Terasda biraz oturup karı izledim. Kışı sonbahar kadar olmasa da çok severdim. Her taraf bembeyazdı.

"Mavicim, üşüteceksin çocuğum hadi salona gel.." babaannenin sesine salona döndüm.

"Sofra hazır efendim." Hatice hala haber verdikten sonra mutfağa geçti. Hanımlar yerlerine geçerken yemeklere baktım. Hakanın sevdikleriydi. Aklıma gelen şeyle hemen mutfağa koşdum tabi bacağımın izin verdiği kadarıyla. Omzum ve karnım tamamen iyileşmişdi, çok ayakta kaldığımda bacağım ağrıyordu birazca.

"Hatice hala, bana Hakan için yemek hazırlasana, şirkete götürcem." Hemen hazırlayacağını söylediğinde salona dönüp şirkete gideceğimi haber verdim.

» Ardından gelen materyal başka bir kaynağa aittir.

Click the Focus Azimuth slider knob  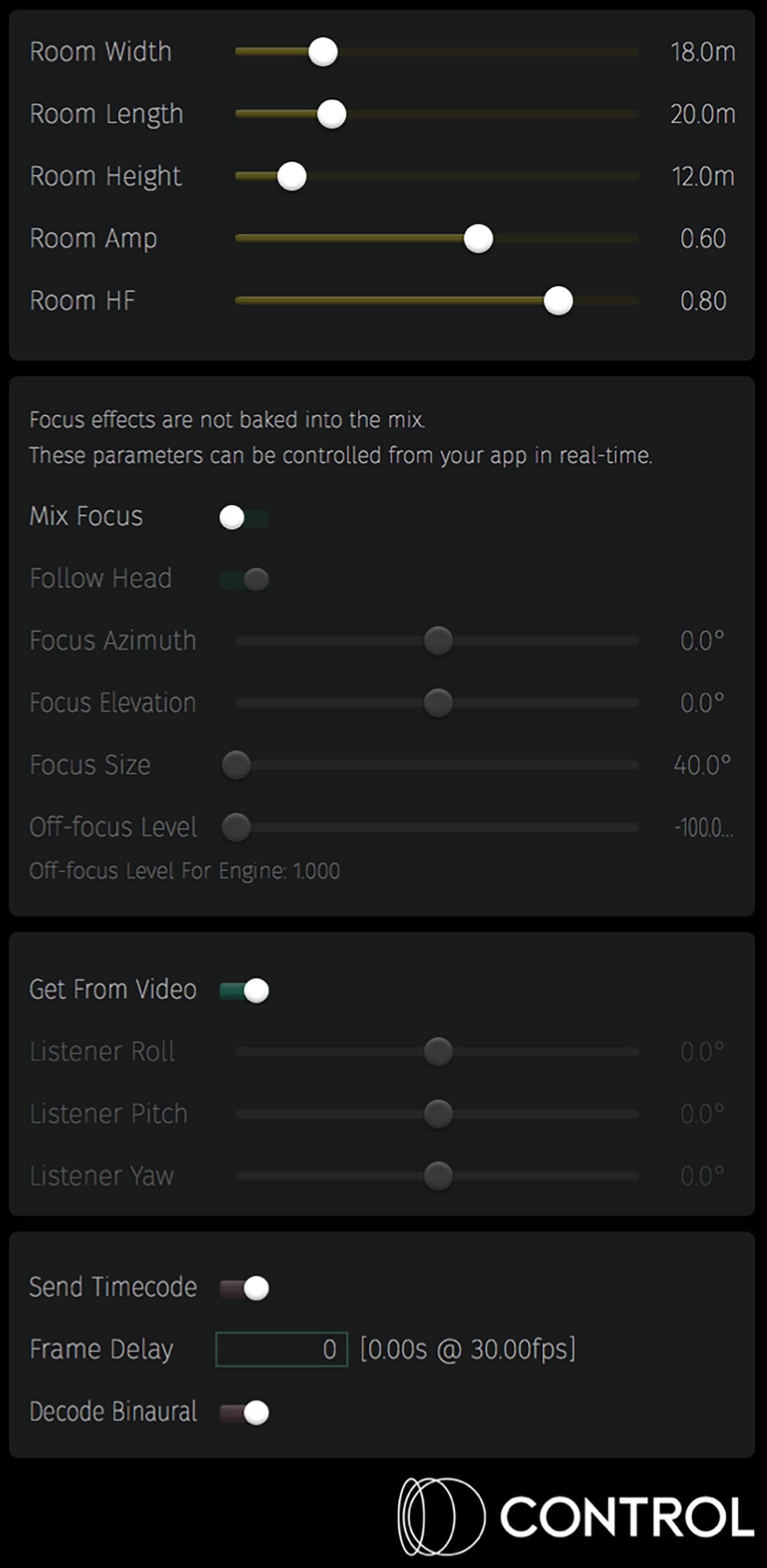tap(438, 641)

Koşar adım heyecanla odaya geçip hazırlanmaya başladım. Zaten sabah duş almışdım, aklımdaki düşüncelerle Hakana surpriz yapmak istiyordum. Güzel bir iç çamaşırı ve en sevdiğim beyaz eşofman takımımı giydim.

Saç uclarımı burup, hafif makyaj yaptım. Beyaz bot, gri palto ve beyaz çantamla kombini tamamladım. Hatice abladan da yemeği alıp evden çıktım. Hemen Kaya yanıma geldi.

"Buyurun Mavi hanım."

"Kaya şirkete gidiyoruz, ama Hakana söylemek yok" bir şeyler söylemek istedi ama hemen ekledim "surpriz yapcam." Gülümseyip tamam dercesine kafasını salladı.

30 dakikalık yoldan sonra şirketteydik. Resepsiyona yaklaşıp Hakanın odasının kaçıncı katta olduğunu sordum.

"Randevunuz var mıydı hanımefendi?"

"Hayır-" sözümü tamamlayamadan hemen konuşdu cilveli sesi ve hiç sevemediğim şişko dudaklarıyla..

"O zaman alamayız hanımefendi, iyi günler."
Gerçekten güzel olduğunu mu düşünüyor yhaa..sinir oldum şuanda. Beni nasıl tanıyamaz...

"Benim kocamın yanına girmek için randevuya ihtiyacım yok güzelim, katını söyle ki, sonradan üzülmeyesin.." hiç bir zaman insanları küçümsemem ama şuan kız çok sinir yaptı. Beni tanımaması imkansız, bizim fotoğraflar internette çıkmıştı. Ya yüzümü hatırlamıyor, ya da gerçekten gerizekalı..

"Hanımefendi, günde kaç kez Hakan beyin karısıyım diye giriş yapmak isteyenler oluyor biliyor musunuz? Görevliyi çağırmadan gitsez iyi olur.."

Saçlarımı arkaya ittirip kıza cevap vermeye hazırlanıyordum ki, ismimi duydum.

"Mavi?!".. arkamı dönmemle Hakanı gördüm. Hakan bir bana bir de kıza bakıp olayı anlamaya çalışıyordu. Bize taraf gelirken arkadaki Alev dahil tüm kızlar ona hayranca baktı. Ben kıskanç biri olmadığımı düşünüyordum ama, öyleyimmiş. Arada kalan bir kaç adımı hızla kapayıp dudaklarına ateşli öpücük bıraktım. Hemen eli belime tutundu.